## Request
Edit the part that opens with the line containing "Task: Expand options" and closes with the line containing "Action: coord(588,30)": give those lines again with "chevron" changed to "arrow" and nothing else altered.
— Begin Provided data —
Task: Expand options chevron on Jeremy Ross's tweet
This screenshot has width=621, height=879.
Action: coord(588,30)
— End Provided data —
— Begin Provided data —
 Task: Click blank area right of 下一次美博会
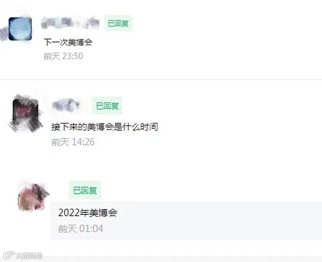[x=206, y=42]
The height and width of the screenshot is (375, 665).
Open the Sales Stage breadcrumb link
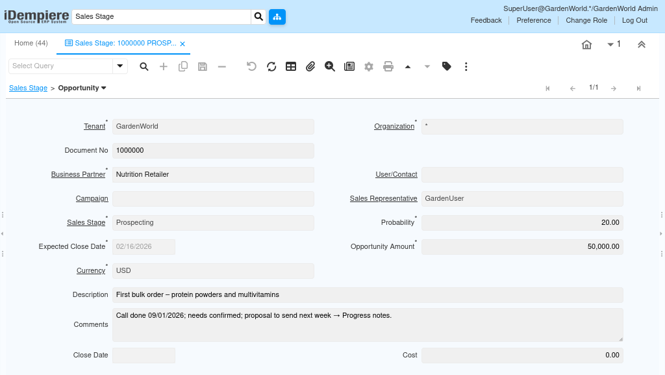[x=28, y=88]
— End Provided data —
— Begin Provided data —
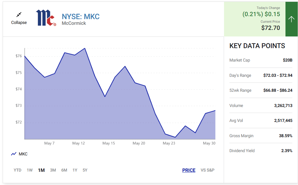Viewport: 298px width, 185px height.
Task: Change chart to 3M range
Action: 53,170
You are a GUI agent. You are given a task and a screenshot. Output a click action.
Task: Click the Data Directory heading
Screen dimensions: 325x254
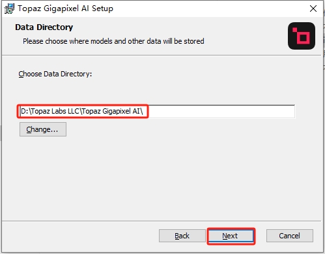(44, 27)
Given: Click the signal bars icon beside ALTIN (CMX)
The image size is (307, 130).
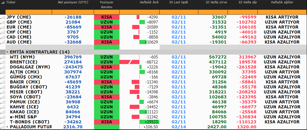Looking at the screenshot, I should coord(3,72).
— End Provided data —
## Task answer
Task: Expand options arrow on Jeremy Ross's tweet
This screenshot has width=621, height=879.
Action: coord(588,30)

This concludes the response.